“You can feel it, can’t you?”
Babs was standing just behind me, her purple and mint nylon jacket whooshing a little from the breeze. She was still wearing her hat—the kind gentlemen wore in movies from the 1940s, black with a stiff brim—and had to use one hand to keep it from blowing away.
“Feel what?” I asked.
“The mountains,” she said, stepping up beside me. “My Morty always said that people climbed mountains not to see the world but to see themselves.” She smiled wistfully, her other hand coming up to touch a pendant she wore on a silver chain around her neck.
“They make you feel smaller,” I said.
“Exactly.”
“Why didn’t Morty come with you on this trip?”
Her hand stilled over her heart. “Oh, he’s here,” she said, tapping the pendant beneath her fingertips.
Understanding hit me all at once, and I felt a pang of guilt for not having considered it sooner. “In your heart,” I said softly.
“Well, yes, but also.” She tapped the pendant again, firmly this time. “Right here. When I picked him up from the funeral home, I knew he’d hate being stuck in some urn on a shelf. “There’s this woman a few towns over who makes trinkets out of remains—mostly pets, mind you, but I figured, why not a person?”
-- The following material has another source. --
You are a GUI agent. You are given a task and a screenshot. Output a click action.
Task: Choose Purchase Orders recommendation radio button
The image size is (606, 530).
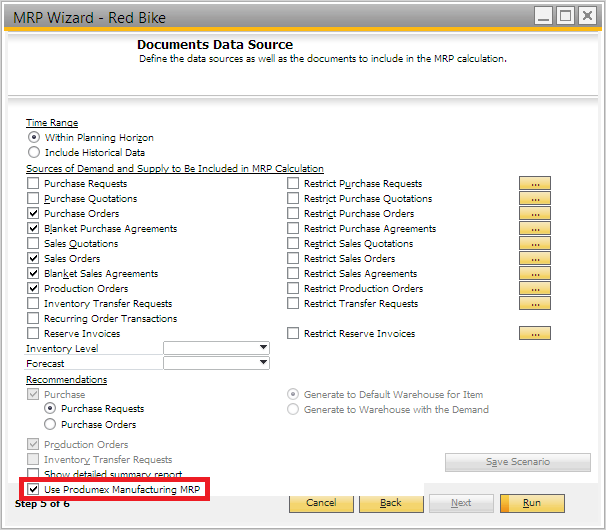tap(50, 424)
I didn’t have an answer for that, or any sort of response really. My gaze flicked to the pendant again, taking it in with this new information in mind. It mostly just looked like a smooth tiger’s eye stone, its golden-brown swirls catching the light, set in silver.
“I spent forty-three years with Mortimer Milton,” she said, carrying on with a smile I didn’t really understand. “And hardly a day passed when he didn’t make me laugh. Not just a chuckle, either—laugh so hard I cried. So, why wouldn’t I want to bring him along with me now?”
I looked at her, standing there with her shoulders straight and her face looking older and younger at the same time. And although I was a little taken aback that this woman wore a pendant made out of her dead husband’s ashes, I also felt a strange little ache in my chest.
My dad died right before my parents’ thirty-second anniversary. But my mom would never…
“I think that’s lovely,” I said.
Her green eyes glistened as she turned to me. “Well, thank you, sweetheart. You know, I still miss him more than I can say. It’s hard, but I wouldn’t trade a moment of it. Not one. I was the luckiest woman alive, and I know it.”
The wind swirled around us again, and she gave a small shiver. “It’s too cold to be standing out here. Should we go into the chapel?”
I nodded, glancing one last time at the view before falling into step beside her, and Babs, well, she tucked her arm into mine, as though we were long-lost friends.
“When… How long…?” I asked.
“Nineteen months, two weeks, and three days since I lost him,” she said, her voice quiet. “He passed in his sleep, right beside me. Somehow, I knew he was gone before I even opened my eyes.” She sighed.
“My dad died two years ago.” Three words… My. Dad. Died. I still couldn’t say them without feeling my throat thicken a little. “How do you get over that?” A rhetorical question, really.
“You never get over it, Luna. You just find a new way to carry on. Morty wouldn’t want me to stop living just because he’s gone. I’m sure your dad wouldn’t want you, or your mom, to stop either.”
A gust of wind swept up the valley, and she had to reach up to keep from losing her hat.
“Nice hat, by the way,” I said.
She winked. “Morty wore it every day.”
I shook my head.
My mom never, not in a thousand years, would have worn my dad’s old clothes, let alone have his remains made into a pendant. It was all too sentimental for her, a little too much like something my grandmother would have done—if, that was, my grandfather had stuck around.
“Oh, it’s even colder in the shade,” Babs said with a shudder, letting go of my arm as we reached the heavy wooden door.
I stepped ahead to open it for her, and she gave me a grateful smile as we moved into the chapel.
Oddly enough, the stillness I’d felt outside seemed to follow us in here. It wasn’t the same—without the wind, it was definitely warmer—but there was a quiet, timeless peace in this space that I hadn’t expected.